There were other and still more potent aids to convalescence on board the Burlington Castle. A band of devoted female nurses tended the sick; and amongst them, demurely clad in a black dress, her now sad white face half hidden under an immense coif, was one who answered to the name of Miss Hidalgo.
It was Mariquita, placed there by the kindness of the military authorities, anxious to make all the return possible by helping in the good work. The relationship of the captain to Stanislas was remembered by Colonel Blythe, and the Burlington Castle seemed the fittest place to receive the poor girl.
Good Captain Faulks had been taken into the secret.
“Poor child!” he had said. “I will watch over her for dear Stanny’s sake. I was fond of that lad, and she shall be like a daughter to me.”
At first she seemed quite dazed and stupefied by her grief. She gave up her lover as utterly lost, and would not listen to the consolation and encouragement offered.
“He’ll turn up, my dear,” said Captain Faulks; “you’ll see. He was not saved from drowning to die by a Russian rope. Wait; he’ll weather the storm.”
Mariquita would shake her head hopelessly and go about her appointed task with an unflagging but despairing diligence that was touching to see.
Uncle Barto, as he always wished her to call him, was the first to tell her the good news.
“He’s found, my dear. What did I tell you? They couldn’t keep him; I knew that.”
“The Holy Virgin be praised!” cried Mariquita. “But is he well—uninjured?
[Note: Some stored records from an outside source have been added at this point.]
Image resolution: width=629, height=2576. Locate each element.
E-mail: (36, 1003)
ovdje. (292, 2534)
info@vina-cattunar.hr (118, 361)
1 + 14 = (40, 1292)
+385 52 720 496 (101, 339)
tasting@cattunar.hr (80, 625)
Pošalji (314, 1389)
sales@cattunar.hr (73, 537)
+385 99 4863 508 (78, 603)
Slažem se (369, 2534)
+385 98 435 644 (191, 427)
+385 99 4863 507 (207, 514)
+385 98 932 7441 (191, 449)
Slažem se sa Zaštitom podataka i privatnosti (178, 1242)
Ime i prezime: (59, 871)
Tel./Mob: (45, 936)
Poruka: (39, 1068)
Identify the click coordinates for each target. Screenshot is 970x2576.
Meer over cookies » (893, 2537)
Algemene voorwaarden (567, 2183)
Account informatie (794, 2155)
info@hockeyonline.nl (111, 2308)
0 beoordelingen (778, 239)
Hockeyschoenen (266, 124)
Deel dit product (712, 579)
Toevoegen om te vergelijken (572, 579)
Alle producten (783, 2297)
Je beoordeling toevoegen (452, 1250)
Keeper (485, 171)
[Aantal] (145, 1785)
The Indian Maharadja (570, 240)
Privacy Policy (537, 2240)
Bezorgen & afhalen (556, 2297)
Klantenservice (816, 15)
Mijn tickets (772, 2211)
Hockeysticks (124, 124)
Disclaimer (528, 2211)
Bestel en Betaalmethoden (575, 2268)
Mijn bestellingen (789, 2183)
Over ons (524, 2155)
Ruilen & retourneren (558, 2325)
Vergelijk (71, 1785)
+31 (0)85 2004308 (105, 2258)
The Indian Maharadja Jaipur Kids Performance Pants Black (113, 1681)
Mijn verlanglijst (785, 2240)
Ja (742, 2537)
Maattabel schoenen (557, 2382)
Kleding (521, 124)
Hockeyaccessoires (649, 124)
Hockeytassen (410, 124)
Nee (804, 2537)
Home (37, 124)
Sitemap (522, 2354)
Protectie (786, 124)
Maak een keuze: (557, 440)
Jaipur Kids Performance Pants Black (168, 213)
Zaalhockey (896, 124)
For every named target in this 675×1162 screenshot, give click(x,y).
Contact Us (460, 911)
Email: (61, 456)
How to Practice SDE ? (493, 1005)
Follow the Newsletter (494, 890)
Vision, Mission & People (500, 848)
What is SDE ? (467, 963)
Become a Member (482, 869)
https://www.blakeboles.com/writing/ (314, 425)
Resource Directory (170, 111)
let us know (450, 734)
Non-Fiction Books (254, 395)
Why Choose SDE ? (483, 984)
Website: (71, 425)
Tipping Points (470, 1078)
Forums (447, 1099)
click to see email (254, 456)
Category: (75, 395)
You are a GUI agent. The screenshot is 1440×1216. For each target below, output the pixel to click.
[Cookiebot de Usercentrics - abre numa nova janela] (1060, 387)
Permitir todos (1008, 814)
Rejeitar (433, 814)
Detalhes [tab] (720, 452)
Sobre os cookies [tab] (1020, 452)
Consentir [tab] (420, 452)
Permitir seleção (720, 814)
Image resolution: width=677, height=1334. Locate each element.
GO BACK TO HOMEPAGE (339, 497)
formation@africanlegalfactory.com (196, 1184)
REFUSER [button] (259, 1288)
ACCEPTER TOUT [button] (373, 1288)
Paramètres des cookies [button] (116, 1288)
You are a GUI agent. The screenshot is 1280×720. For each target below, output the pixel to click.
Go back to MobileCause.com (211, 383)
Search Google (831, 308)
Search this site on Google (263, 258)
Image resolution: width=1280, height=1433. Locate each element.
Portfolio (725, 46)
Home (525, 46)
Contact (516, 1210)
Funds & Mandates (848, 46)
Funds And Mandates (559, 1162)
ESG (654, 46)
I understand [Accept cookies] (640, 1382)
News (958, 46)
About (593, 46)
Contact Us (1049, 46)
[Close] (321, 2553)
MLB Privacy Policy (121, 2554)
When shall we see him?”
“Soon, my dear, soon. He will be brought—I mean he will come on board in a few days now.”
A simple pressure of the hand, a half-whispered exclamation of joy in her own fluent Spanish, was the only greeting that Mariquita gave her wounded lover when they lifted him on to the deck of the hospital-ship. But the vivid blush that mantled in her cheek, and the glad light that came into her splendid eyes, showed how much she had suffered, and how great was her emotion at this moment of trial.
As for Stanislas, he was nearly speechless with surprise.
“You here, Mariquita! What strange adventure is this? Tell me at once—”
“No, no,” interposed the doctor; “it is a long story. You are tired now, and will have plenty of time to hear from Miss Hidalgo all about herself.”
It was the telling of this story as she sat by the side of his couch, hand locked in hand, and he learnt by degrees the full measure of her self-sacrificing devotion, that did McKay so much good. It braced and strengthened him, giving him a new and stronger desire to live and enjoy the unspeakable blessing of this true woman’s love.